*** Opening INPUT FOR THIS TASK ***

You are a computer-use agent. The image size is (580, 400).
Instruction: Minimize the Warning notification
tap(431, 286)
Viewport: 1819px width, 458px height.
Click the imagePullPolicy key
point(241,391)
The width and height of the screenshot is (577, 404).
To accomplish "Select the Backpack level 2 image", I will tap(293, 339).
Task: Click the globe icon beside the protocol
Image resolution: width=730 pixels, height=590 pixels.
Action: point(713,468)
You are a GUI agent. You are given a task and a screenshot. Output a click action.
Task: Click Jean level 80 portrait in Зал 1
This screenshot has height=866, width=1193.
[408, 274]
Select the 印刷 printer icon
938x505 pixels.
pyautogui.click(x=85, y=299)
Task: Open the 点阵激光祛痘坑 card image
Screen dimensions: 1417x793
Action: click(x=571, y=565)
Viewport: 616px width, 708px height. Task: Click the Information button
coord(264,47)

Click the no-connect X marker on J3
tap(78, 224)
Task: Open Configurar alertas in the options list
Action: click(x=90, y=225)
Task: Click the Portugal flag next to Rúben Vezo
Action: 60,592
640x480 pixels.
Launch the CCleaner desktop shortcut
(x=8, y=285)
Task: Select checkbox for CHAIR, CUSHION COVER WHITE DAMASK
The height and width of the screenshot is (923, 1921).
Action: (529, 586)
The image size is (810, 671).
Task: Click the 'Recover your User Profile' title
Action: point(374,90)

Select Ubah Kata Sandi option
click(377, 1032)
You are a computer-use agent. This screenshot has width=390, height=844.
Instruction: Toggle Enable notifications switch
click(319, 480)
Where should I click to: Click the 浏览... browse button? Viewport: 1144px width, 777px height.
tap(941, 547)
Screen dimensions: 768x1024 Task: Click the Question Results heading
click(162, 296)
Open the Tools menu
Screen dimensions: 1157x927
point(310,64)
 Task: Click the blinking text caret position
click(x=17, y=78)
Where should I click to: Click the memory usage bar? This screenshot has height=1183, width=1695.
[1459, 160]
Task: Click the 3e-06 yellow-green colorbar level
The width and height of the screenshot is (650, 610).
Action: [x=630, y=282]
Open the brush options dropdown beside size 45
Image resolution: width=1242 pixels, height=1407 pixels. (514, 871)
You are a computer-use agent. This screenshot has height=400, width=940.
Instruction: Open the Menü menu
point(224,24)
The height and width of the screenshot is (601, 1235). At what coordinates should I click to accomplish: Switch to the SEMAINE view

*** Closing INPUT FOR THIS TASK ***

*ACTIVITY:* Would you be able to transcribe every line of the data exactly?

*WORKED SOLUTION:*
You are a computer-use agent. The image size is (580, 400).
Instruction: Minimize the Warning notification
tap(431, 286)
Viewport: 1819px width, 458px height.
Click the imagePullPolicy key
point(241,391)
The width and height of the screenshot is (577, 404).
To accomplish "Select the Backpack level 2 image", I will tap(293, 339).
Task: Click the globe icon beside the protocol
Image resolution: width=730 pixels, height=590 pixels.
Action: point(713,468)
You are a GUI agent. You are given a task and a screenshot. Output a click action.
Task: Click Jean level 80 portrait in Зал 1
This screenshot has height=866, width=1193.
[408, 274]
Select the 印刷 printer icon
938x505 pixels.
pyautogui.click(x=85, y=299)
Task: Open the 点阵激光祛痘坑 card image
Screen dimensions: 1417x793
Action: click(x=571, y=565)
Viewport: 616px width, 708px height. Task: Click the Information button
coord(264,47)

Click the no-connect X marker on J3
tap(78, 224)
Task: Open Configurar alertas in the options list
Action: click(x=90, y=225)
Task: Click the Portugal flag next to Rúben Vezo
Action: 60,592
640x480 pixels.
Launch the CCleaner desktop shortcut
(x=8, y=285)
Task: Select checkbox for CHAIR, CUSHION COVER WHITE DAMASK
The height and width of the screenshot is (923, 1921).
Action: (529, 586)
The image size is (810, 671).
Task: Click the 'Recover your User Profile' title
Action: point(374,90)

Select Ubah Kata Sandi option
click(377, 1032)
You are a computer-use agent. This screenshot has width=390, height=844.
Instruction: Toggle Enable notifications switch
click(319, 480)
Where should I click to: Click the 浏览... browse button? Viewport: 1144px width, 777px height.
tap(941, 547)
Screen dimensions: 768x1024 Task: Click the Question Results heading
click(162, 296)
Open the Tools menu
Screen dimensions: 1157x927
point(310,64)
 Task: Click the blinking text caret position
click(x=17, y=78)
Where should I click to: Click the memory usage bar? This screenshot has height=1183, width=1695.
[1459, 160]
Task: Click the 3e-06 yellow-green colorbar level
The width and height of the screenshot is (650, 610).
Action: [x=630, y=282]
Open the brush options dropdown beside size 45
Image resolution: width=1242 pixels, height=1407 pixels. (514, 871)
You are a computer-use agent. This screenshot has height=400, width=940.
Instruction: Open the Menü menu
point(224,24)
The height and width of the screenshot is (601, 1235). At what coordinates should I click to accomplish: Switch to the SEMAINE view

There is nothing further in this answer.